As with the PSC register, this test will be met by virtue of an indirect holding only where the individual owns a majority stake in the company that satisfies the relevant condition.
Where a trust or partnership is involved, a person will be a beneficial owner through the trust or partnership where:
- the trustees of a trust or members of a partnership, unincorporated association or other entity meet any of the above conditions (in their capacity as such); and
- the legal person has the right to exercise, or actually exercises, significant influence or control over the activities of that trust or entity.
As an example, a trust with professional trustees outside the UK which holds an overseas company which itself holds UK property will be covered by these provisions. Depending on the circumstances of the trust (e.g. whether the settlor or beneficiaries expressly have, or in practice exercise, certain powers), their details will need to be included as beneficial owners. Where there is no person who has those powers, the trustees themselves will need to be registered.
A share in an overseas entity held by a nominee is treated as if it were held by the beneficial owner. The draft bill does not distinguish between individual or corporate nominees; both will be caught by this provision.

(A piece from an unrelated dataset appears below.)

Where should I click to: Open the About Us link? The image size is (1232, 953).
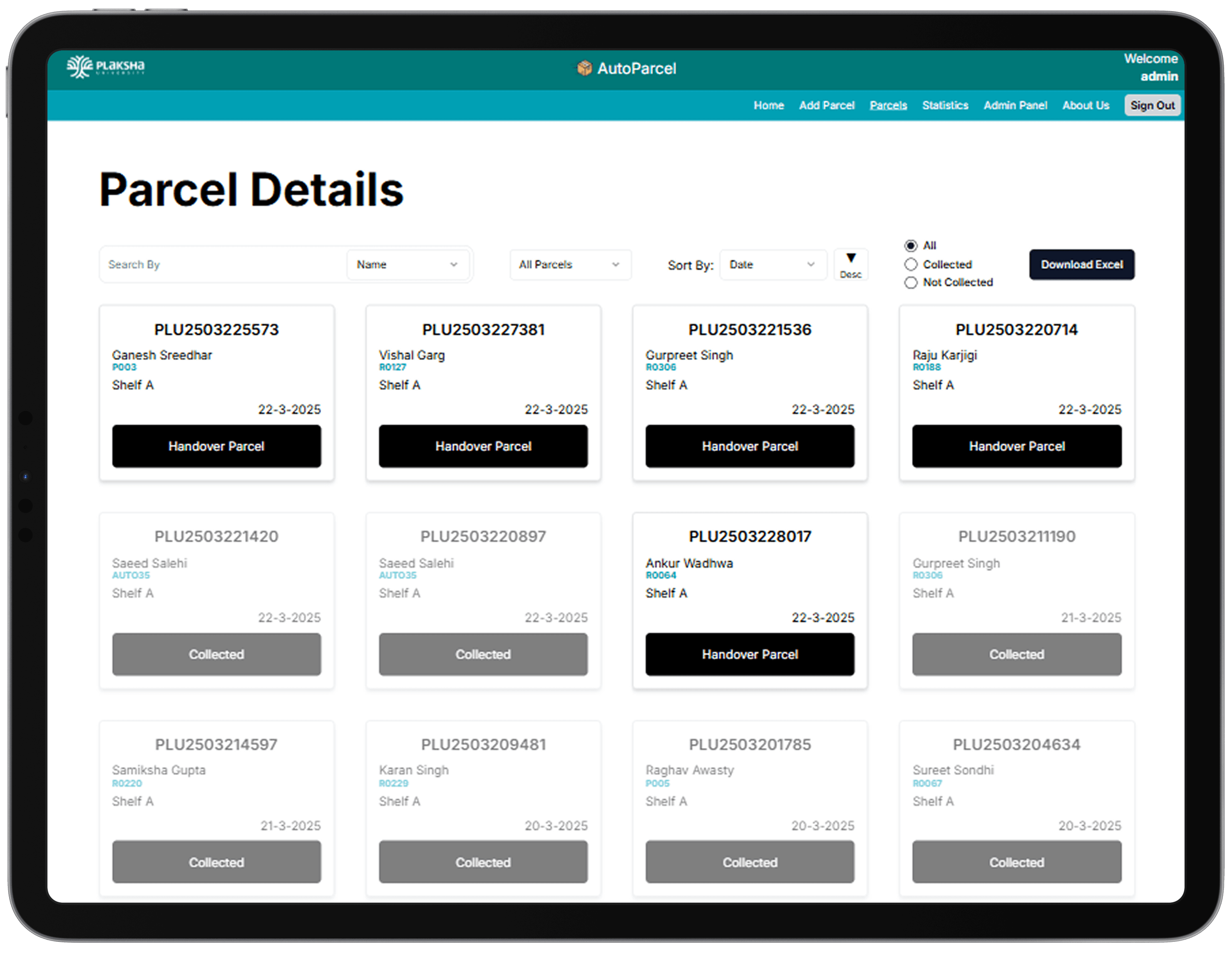pyautogui.click(x=1085, y=105)
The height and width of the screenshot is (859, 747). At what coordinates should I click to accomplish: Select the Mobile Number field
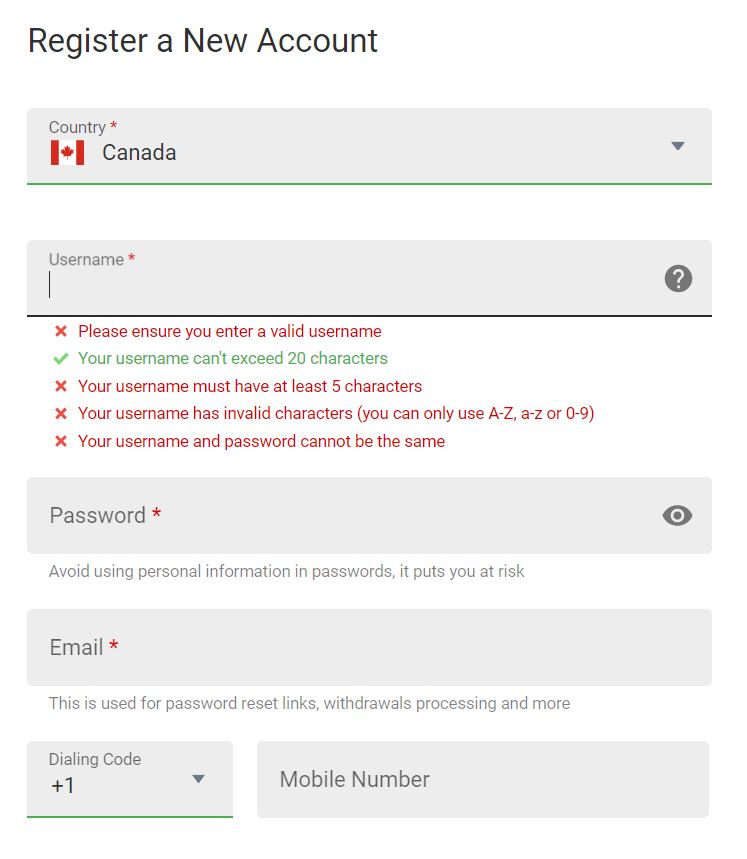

Each overseas entity must take reasonable steps to identify any registrable beneficial owners. Entities will have powers (and an obligation) to send information notices to suspected beneficial owners, or people who may know the identity of beneficial owners.
These conditions mirror the conditions for beneficial ownership that currently exist under the UK’s PSC regime.
When will this be effective?
The Government has requested comments on the draft legislation by 17 September 2018. The Government expects to introduce the bill formally to Parliament in 2019. Following Royal Asset and the making of secondary legislation, it is intended that the register will become operational in 2021.
De-enveloping real estate
Historically, one benefit of holding UK real estate through an overseas entity was the ability to keep the ultimate ownership details anonymous. This allowed individuals with very real privacy concerns to avoid a public record of their wealth. The new regime means this will no longer be possible.
This regime, combined with the introduction of the Annual Tax on Enveloped Dwellings for residential UK property, and the subsequent removal of capital gains tax and inheritance tax advantages for foreign corporate owners of UK property, makes holding UK property through a non-UK company increasingly less attractive. It may therefore be advisable to remove the UK real estate from the overseas company. Advice should be taken on the “de-enveloping” process, as there may be significant costs associated with this action, particularly if the property is mortgaged or has increased in value since 2013.
Although the bill remains in draft form, it seems unlikely that the requirements will be significantly altered prior to the regime coming into force in 2021. The regime will have far-reaching effects for overseas entities holding UK property, and a review of corporate structures might be appropriate.
This note is intended only to summarise the key effects of the draft legislation and advice should be sought in relation to individual circumstances.